L’école buissonnière

Quand on y pense… qu’il est loin désormais le temps où l’on franchissait le portail de l’école primaire en rêvant d’évasion printanière, de flâneries spontanées sous les saules, loin de la grande Histoire, de Maurice Carême et des divisions à virgules !

Et pourtant, hier matin, après avoir déposé Mini CEO à l’école, il s’est mis à flotter dans l’air comme un parfum d’interdit, une douce odeur d’oisiveté. Comme un air d’école buissonnière.

On se dit souvent : « si on ne le fait pas maintenant, on ne le fera jamais » ou : « à quoi ça sert sinon ? », « on devrait se l’autoriser, de temps en temps ». Mais la réalité, c’est que nous gardons toujours le nez dans le guidon et les orteils dans les contraintes. Oui, lâcher-prise n’est pas chose aisée. D’ailleurs,  la dernière fois que c’est arrivé, c’était il y a deux rentrées scolaires. Autant dire à l’ère du Crétacé !

Et puis, un matin, comme ça, on a comparé nos emplois du temps et décidé que c’était le moment. Le bon moment. Nos agendas, ces tyrans en papier pour moi et made in Google pour lui, n’affichaient aucune contrainte, aucune urgence, aucune chose « que si je la mets pas derrière moi, je vais me sentir stressé tout le reste de la semaine ». Alors on a opté pour une journée à deux.

Bon… Notez que la spontanéité était toute relative, hein ! Parce que nous sommes des adultes responsables, tout de même. La date a été bloquée une bonne semaine à l’avance, et nous avons croisé les doigts pour qu’il n’y ait pas d’imprévus ou d’aléas.

8 h 45, hier matin. Du café chaud, du silence, quelques regards complices, un début d’un programme improvisé. Enfin… presque.

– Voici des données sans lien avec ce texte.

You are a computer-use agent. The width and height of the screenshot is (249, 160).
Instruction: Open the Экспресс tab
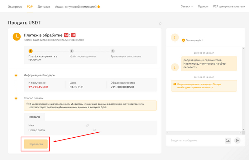pyautogui.click(x=15, y=6)
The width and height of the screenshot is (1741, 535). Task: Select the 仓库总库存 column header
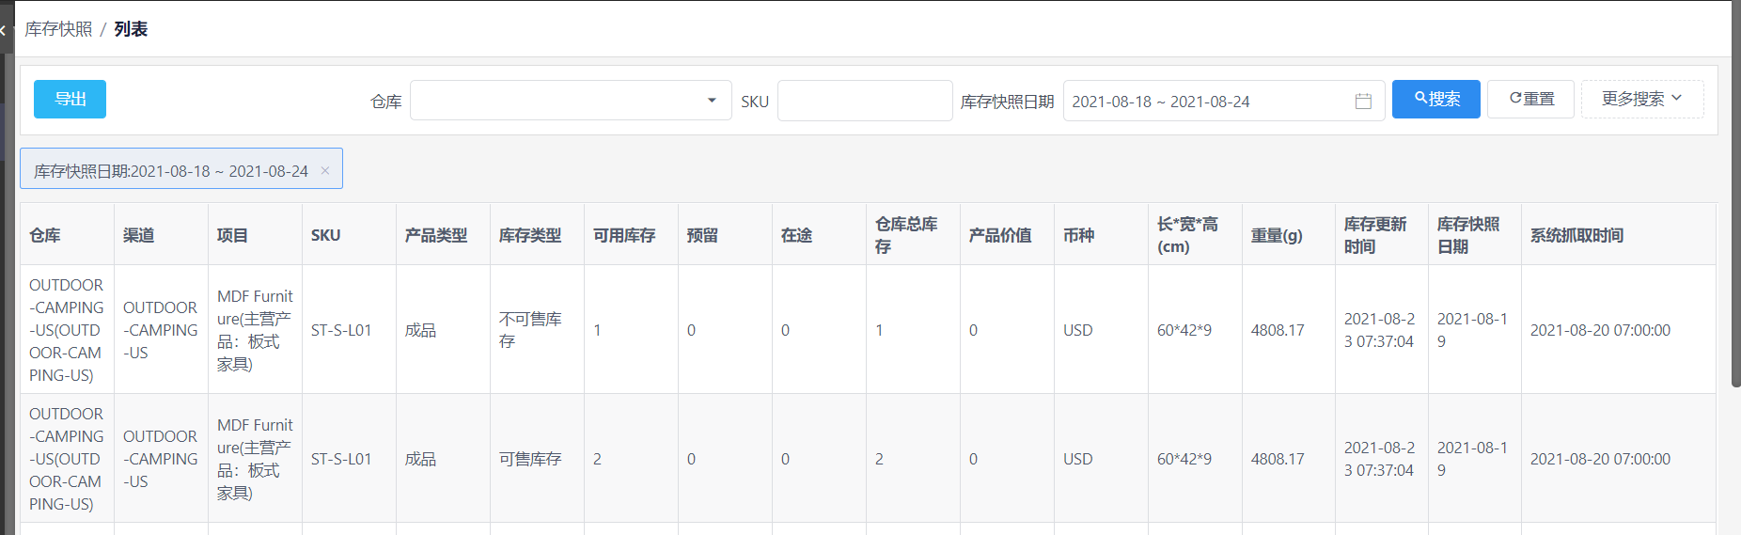tap(906, 235)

Parce qu’évidemment, même libres, on hésite : sport ou canapé ? Refaire le monde ou monter ce dernier meuble ? Rentabiliser ou profiter ? C’est qu’on a tellement l’habitude de faire, qu’on a oublié comment être…

D’ailleurs, dites-moi, l’école buissonnière, quand ce sont les adultes qui la font, ça s’appelle comment ? Un séminaire de légèreté ? Une déconnexion en pleine conscience ? Un atelier clandestin de liberté ? Une échappée belle en terre contrôlée ?

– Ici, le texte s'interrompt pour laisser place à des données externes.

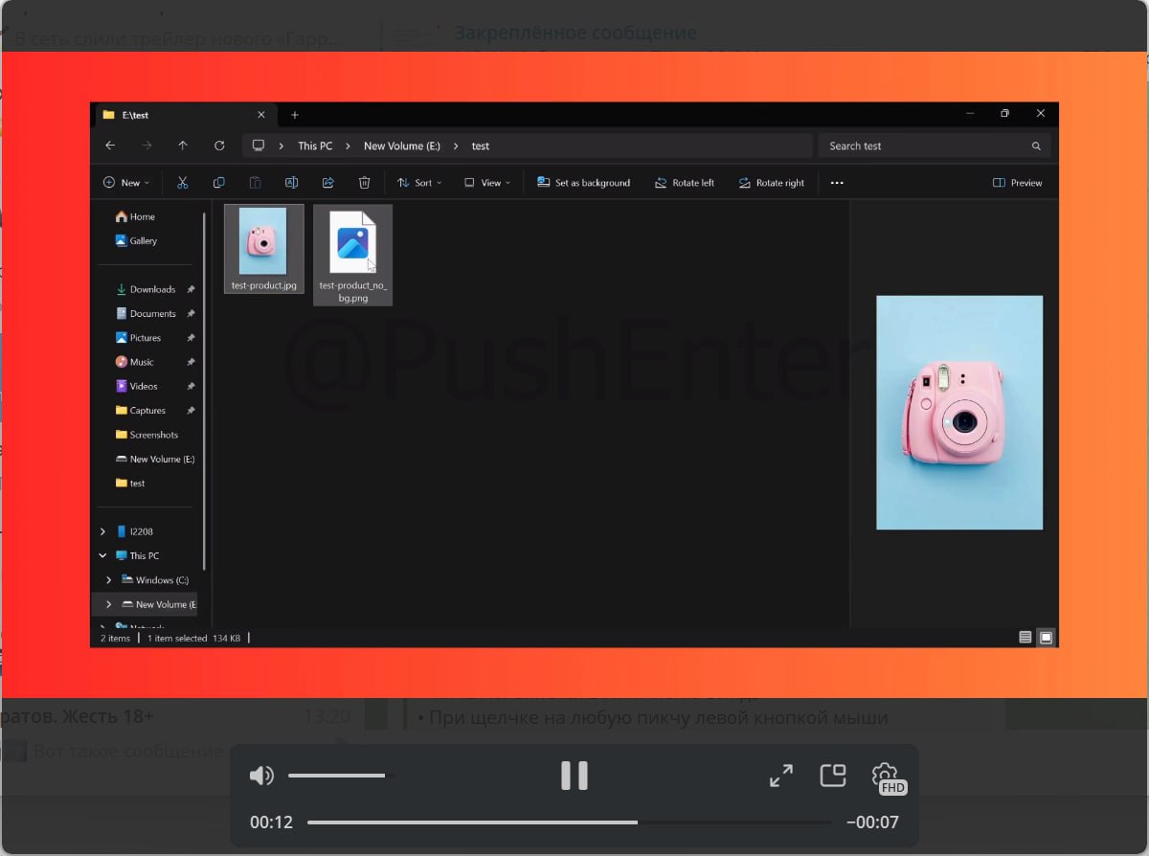This screenshot has height=856, width=1149.
Task: Click the Rotate right button
Action: coord(771,183)
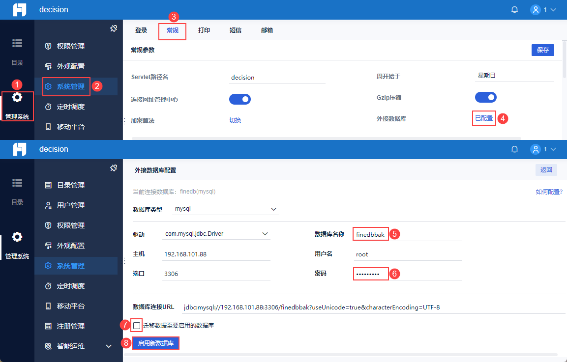
Task: Click the notification bell in lower header
Action: tap(514, 149)
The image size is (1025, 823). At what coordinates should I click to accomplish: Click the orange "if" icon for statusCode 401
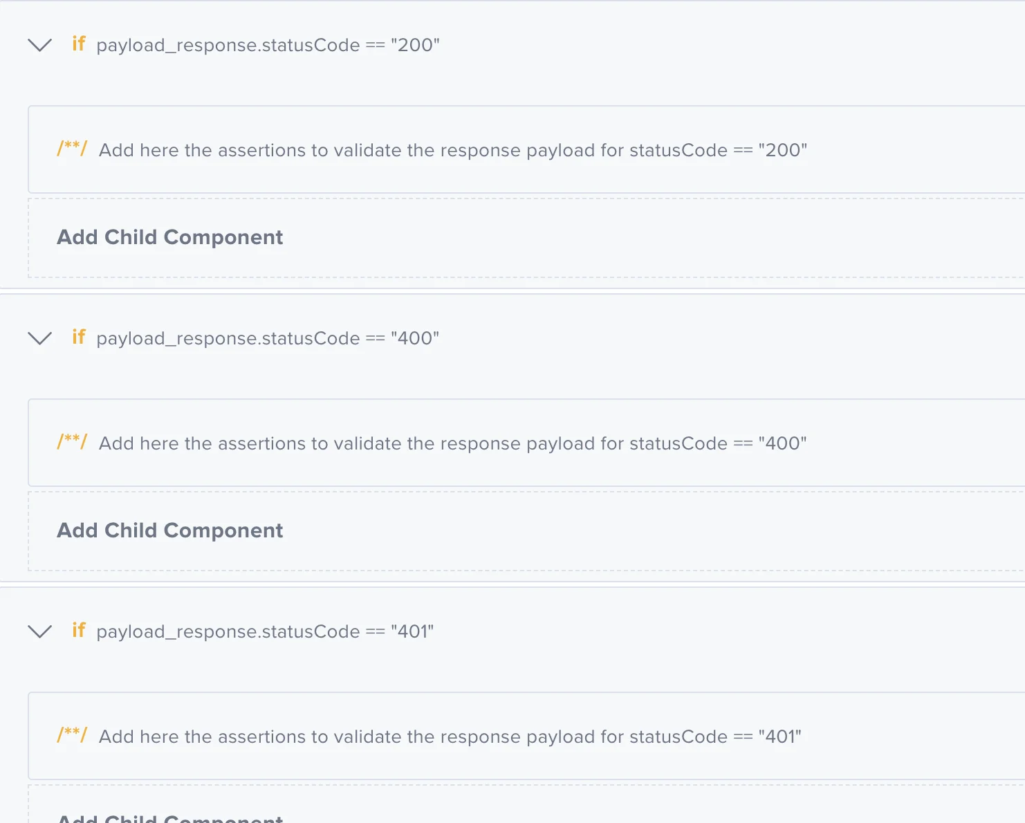79,631
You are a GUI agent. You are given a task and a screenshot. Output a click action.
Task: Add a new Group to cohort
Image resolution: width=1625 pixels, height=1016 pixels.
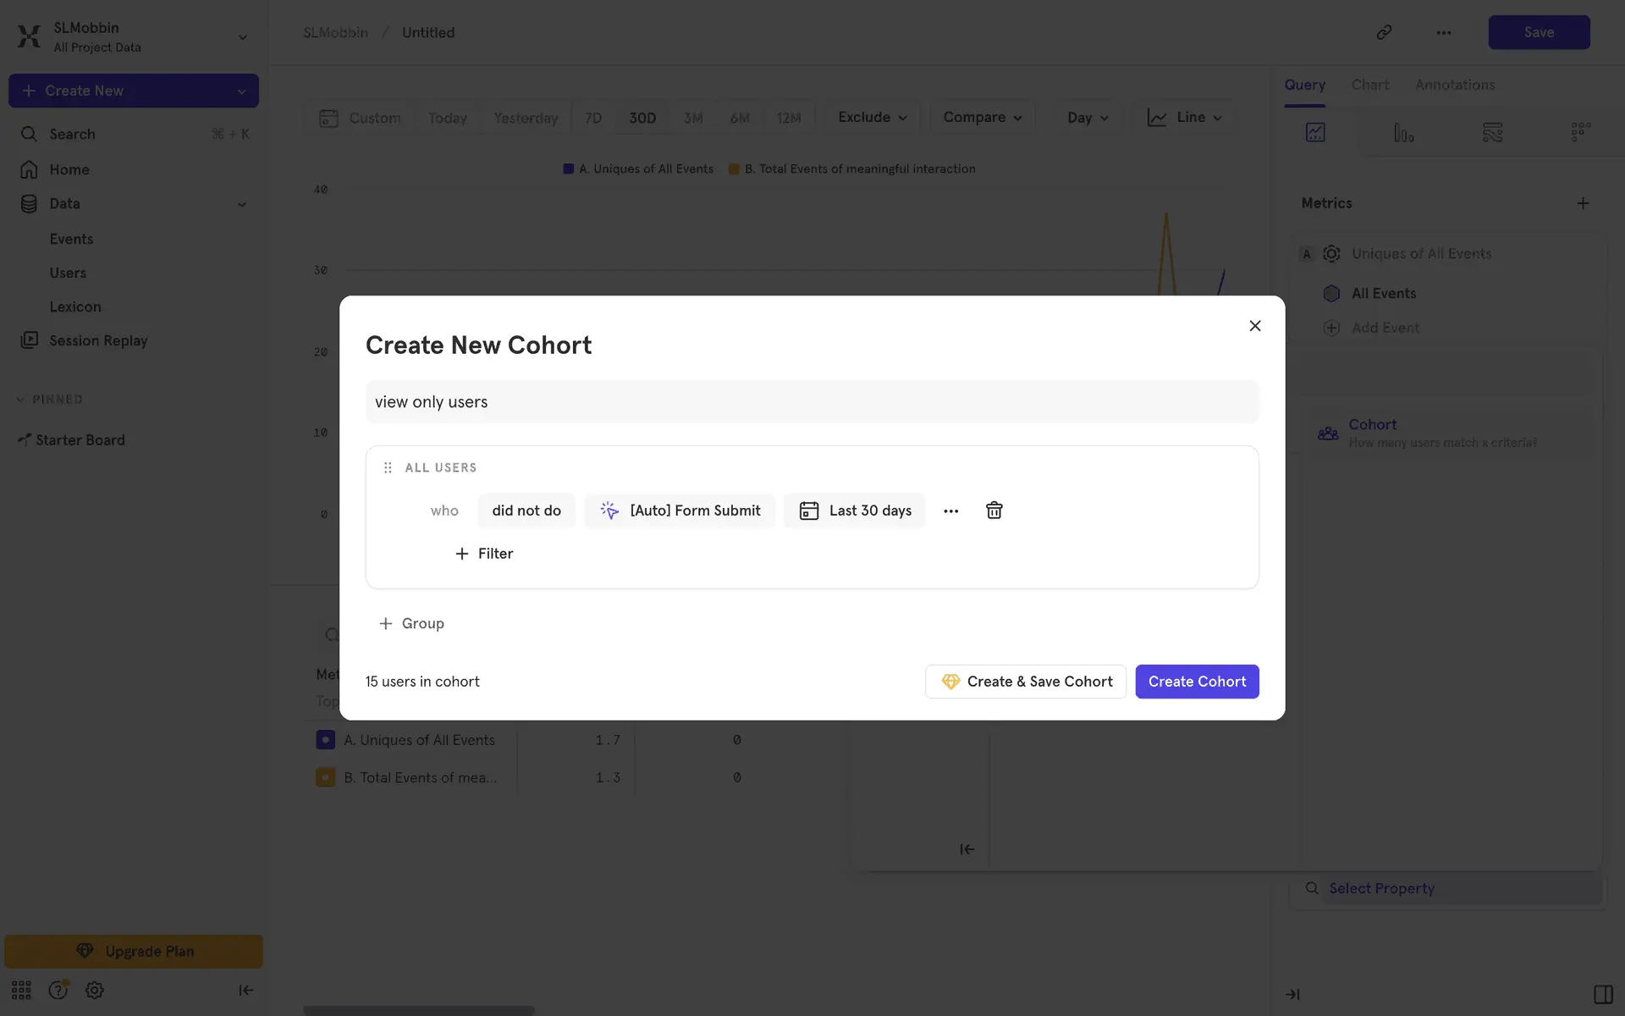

Qu’importe le nom, après tout. L’essentiel est ailleurs : savourer l’instant, s’accorder une pause volée au tumulte du quotidien, et profiter simplement du bonheur d’être ensemble rien qu’une journée, sans avoir à rendre de compte à qui que ce soit. Sauf peut-être à Mini CEO qui n’a pas manqué de relever l’incohérence ; ses deux parents ensemble matin et soir ? Louche… Bien sûr, il a posé des questions : « vous êtes restés ensemble toute la journée ? » ou bien encore : « vous êtes allés au restaurant ? » (summum de la trahison)

Alors, nous avons avoué. Nous avons fait l’école buissonnière. Nous nous sommes offert une évasion douce, une liberté joyeuse, une fugue sans valise

Maurice Carême aurait adoré.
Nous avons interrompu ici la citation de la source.